В законе сказано: цена одной десятины всего в пять раз выше стоимости одного урожая с этой десятины. Стало быть, если средний урожай пшеницы с десятины считать пятьдесят пудов, то десятина земли встанет в двести пятьдесят пудов зерна натурой либо деньгами по базарной цене. И тут тебе, пожалуйста, рассрочка на двадцать пять лет. Купил у государства десятину земли — спокойно двадцать пять лет вноси с нее пятую часть урожая, десять пудов, натурой или деньгами.
Самое милое в этом законе — что хозяйства до шестисот десятин имеют быть неприкосновенными. Пользуйся, хозяин, как хочешь, будь крепким хозяином, хорошо веди хозяйство, вози товар на базар. Мало того, что у него, Соловея Гринчара, не возьмут его восемьдесят десятин, он имеет право еще пятьсот прикупить. Вот она где самая важность и удовольствие до радостных слез.
Никифор ходил звать хозяев, тех, кто был дома в эту пору. Пришли пять человек. Никифор трижды прочитал закон. Все сперва: «ах», потом стали разбираться в мелкостях и признали, что закон самый правильный, таких еще не было. Золотой закон, от него хозяин озолотится. Лишь бы, ясное дело, кончилась война. Она ж избудется, все имеет свой край…
Поговорили — разошлись, а Соловей все еще не мог успокоиться. Велел принести вина, опять — который раз! — читать.
— Раздельно, Никифорок, каждое слово подержи.
Никифор разгладил газету, важно нахмурился.
— «Седьмого июня одна тысяча девятьсот двадцатого года… Правителя Юга России закон… Землю передать… мелкими участками… обрабатывающим ее хозяевам…»

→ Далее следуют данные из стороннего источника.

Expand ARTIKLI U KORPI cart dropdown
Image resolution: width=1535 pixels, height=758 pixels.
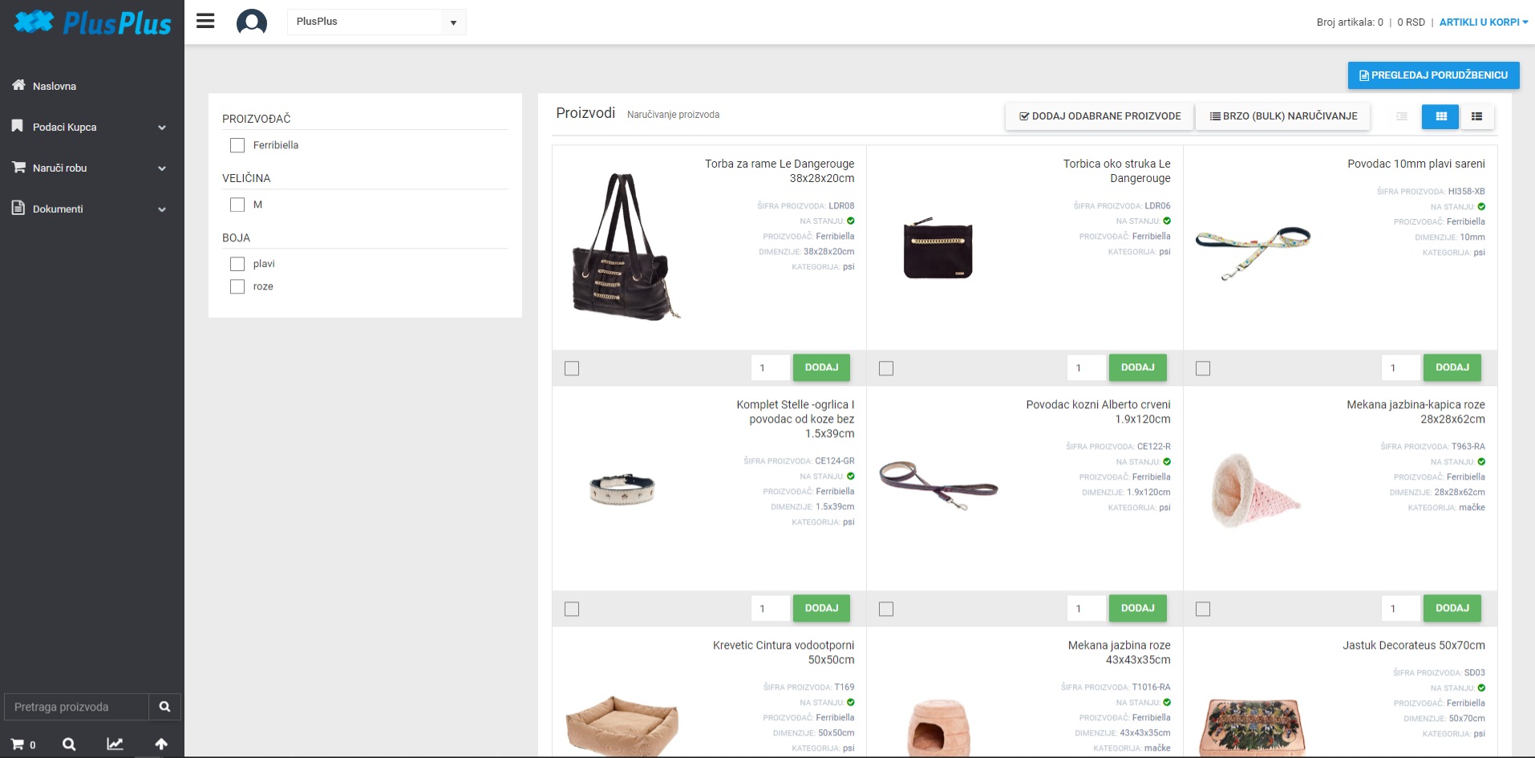pos(1483,22)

— Хозяевам? Не голодранцам? — воскликнул Соловей. — Не «ото-брать», а «пе-редать», ведь «передать», Никифор?
— Читаю: «передать», — ответил Никифор. — «Передать с уплатой… ее стоимости государству…»
— Вот, с уплатой! — перебил Соловей. — С уплатой ее стоимости государству!..
Никифор торжественно возвысил голос:
— «Мир с родным народом! Строгая кара… насилию и грабежу! Народу — земля! Земле — вол! Да поможет нам бог в нашем святом деле… Генерал Врангель».
Соловей заморгал:
— Господи! Строгая кара насилию… Вот она, Никифорушка, моя жизнь. Не даром старался, десятину пришивал к десятине. Не только мне польза, а для всех… Пускай Врангель, пускай черт! Пускай шило, лишь бы брило. А без меня, Соловея Гринчара, ничего не может быть. Твой отец простой мужик, но не простенький. Сам всего добился!
Соловей дрожащей рукой налил в чашку вина, жадно, шумно, большими глотками выпил, отдышался, о чем-то подумал, вдруг нахмурился.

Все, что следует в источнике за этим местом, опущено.